SET TASK:
Rename "Screen dimensions" to "Display size" everywhere in the listing below, and write the listing out again with nothing else changed.

Items from a data source

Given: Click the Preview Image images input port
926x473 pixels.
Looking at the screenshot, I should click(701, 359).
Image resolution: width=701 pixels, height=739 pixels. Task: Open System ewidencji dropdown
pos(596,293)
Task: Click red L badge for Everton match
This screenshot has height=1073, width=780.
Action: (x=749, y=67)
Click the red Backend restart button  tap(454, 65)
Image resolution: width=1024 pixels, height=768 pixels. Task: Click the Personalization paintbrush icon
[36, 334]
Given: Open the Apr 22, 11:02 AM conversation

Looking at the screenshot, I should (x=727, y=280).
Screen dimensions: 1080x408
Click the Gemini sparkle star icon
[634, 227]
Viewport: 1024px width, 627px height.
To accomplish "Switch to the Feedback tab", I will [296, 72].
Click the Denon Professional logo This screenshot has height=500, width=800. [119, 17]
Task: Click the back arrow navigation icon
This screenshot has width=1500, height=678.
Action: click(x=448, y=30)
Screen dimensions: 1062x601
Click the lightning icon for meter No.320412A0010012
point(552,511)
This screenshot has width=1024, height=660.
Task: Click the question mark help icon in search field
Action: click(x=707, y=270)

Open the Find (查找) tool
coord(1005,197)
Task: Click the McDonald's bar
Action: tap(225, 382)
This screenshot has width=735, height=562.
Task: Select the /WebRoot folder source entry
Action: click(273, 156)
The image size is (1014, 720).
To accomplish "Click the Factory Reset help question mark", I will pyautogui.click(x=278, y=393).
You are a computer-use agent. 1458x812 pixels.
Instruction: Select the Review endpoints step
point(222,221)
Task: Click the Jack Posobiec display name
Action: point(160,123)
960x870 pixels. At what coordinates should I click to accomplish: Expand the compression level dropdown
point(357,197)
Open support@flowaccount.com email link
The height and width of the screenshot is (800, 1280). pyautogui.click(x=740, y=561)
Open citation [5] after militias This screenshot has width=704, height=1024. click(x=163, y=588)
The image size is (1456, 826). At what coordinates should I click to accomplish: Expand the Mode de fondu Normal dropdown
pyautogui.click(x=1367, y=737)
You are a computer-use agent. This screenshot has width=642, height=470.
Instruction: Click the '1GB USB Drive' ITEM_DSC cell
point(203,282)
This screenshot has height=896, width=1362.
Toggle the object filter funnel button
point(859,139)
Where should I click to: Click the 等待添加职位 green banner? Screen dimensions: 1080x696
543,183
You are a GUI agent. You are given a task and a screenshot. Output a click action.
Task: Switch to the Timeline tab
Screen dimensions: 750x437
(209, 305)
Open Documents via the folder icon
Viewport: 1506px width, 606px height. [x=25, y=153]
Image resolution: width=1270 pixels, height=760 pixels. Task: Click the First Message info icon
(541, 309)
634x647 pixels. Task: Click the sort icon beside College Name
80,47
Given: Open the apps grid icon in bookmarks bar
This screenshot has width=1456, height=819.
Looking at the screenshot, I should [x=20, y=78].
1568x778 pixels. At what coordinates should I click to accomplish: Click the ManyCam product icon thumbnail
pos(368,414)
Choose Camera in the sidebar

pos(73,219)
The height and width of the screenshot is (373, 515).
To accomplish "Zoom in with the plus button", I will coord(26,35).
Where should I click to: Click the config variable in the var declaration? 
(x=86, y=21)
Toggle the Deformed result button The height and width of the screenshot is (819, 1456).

RESULT OF THIS TASK:
Given: Click the Preview Image images input port
926x473 pixels.
Looking at the screenshot, I should click(701, 359).
Image resolution: width=701 pixels, height=739 pixels. Task: Open System ewidencji dropdown
pos(596,293)
Task: Click red L badge for Everton match
This screenshot has height=1073, width=780.
Action: (x=749, y=67)
Click the red Backend restart button  tap(454, 65)
Image resolution: width=1024 pixels, height=768 pixels. Task: Click the Personalization paintbrush icon
[36, 334]
Given: Open the Apr 22, 11:02 AM conversation

Looking at the screenshot, I should (x=727, y=280).
Display size: 1080x408
Click the Gemini sparkle star icon
[634, 227]
Viewport: 1024px width, 627px height.
To accomplish "Switch to the Feedback tab", I will [296, 72].
Click the Denon Professional logo This screenshot has height=500, width=800. [119, 17]
Task: Click the back arrow navigation icon
This screenshot has width=1500, height=678.
Action: click(x=448, y=30)
Display size: 1062x601
Click the lightning icon for meter No.320412A0010012
point(552,511)
This screenshot has width=1024, height=660.
Task: Click the question mark help icon in search field
Action: click(x=707, y=270)

Open the Find (查找) tool
coord(1005,197)
Task: Click the McDonald's bar
Action: tap(225, 382)
This screenshot has width=735, height=562.
Task: Select the /WebRoot folder source entry
Action: click(273, 156)
The image size is (1014, 720).
To accomplish "Click the Factory Reset help question mark", I will pyautogui.click(x=278, y=393).
You are a computer-use agent. 1458x812 pixels.
Instruction: Select the Review endpoints step
point(222,221)
Task: Click the Jack Posobiec display name
Action: point(160,123)
960x870 pixels. At what coordinates should I click to accomplish: Expand the compression level dropdown
point(357,197)
Open support@flowaccount.com email link
The height and width of the screenshot is (800, 1280). pyautogui.click(x=740, y=561)
Open citation [5] after militias This screenshot has width=704, height=1024. click(x=163, y=588)
The image size is (1456, 826). At what coordinates should I click to accomplish: Expand the Mode de fondu Normal dropdown
pyautogui.click(x=1367, y=737)
You are a computer-use agent. This screenshot has width=642, height=470.
Instruction: Click the '1GB USB Drive' ITEM_DSC cell
point(203,282)
This screenshot has height=896, width=1362.
Toggle the object filter funnel button
point(859,139)
Where should I click to: Click the 等待添加职位 green banner? Display size: 1080x696
543,183
You are a GUI agent. You are given a task and a screenshot. Output a click action.
Task: Switch to the Timeline tab
Display size: 750x437
(209, 305)
Open Documents via the folder icon
Viewport: 1506px width, 606px height. [x=25, y=153]
Image resolution: width=1270 pixels, height=760 pixels. Task: Click the First Message info icon
(541, 309)
634x647 pixels. Task: Click the sort icon beside College Name
80,47
Given: Open the apps grid icon in bookmarks bar
This screenshot has width=1456, height=819.
Looking at the screenshot, I should [x=20, y=78].
1568x778 pixels. At what coordinates should I click to accomplish: Click the ManyCam product icon thumbnail
pos(368,414)
Choose Camera in the sidebar

pos(73,219)
The height and width of the screenshot is (373, 515).
To accomplish "Zoom in with the plus button", I will coord(26,35).
Where should I click to: Click the config variable in the var declaration? 
(x=86, y=21)
Toggle the Deformed result button The height and width of the screenshot is (819, 1456).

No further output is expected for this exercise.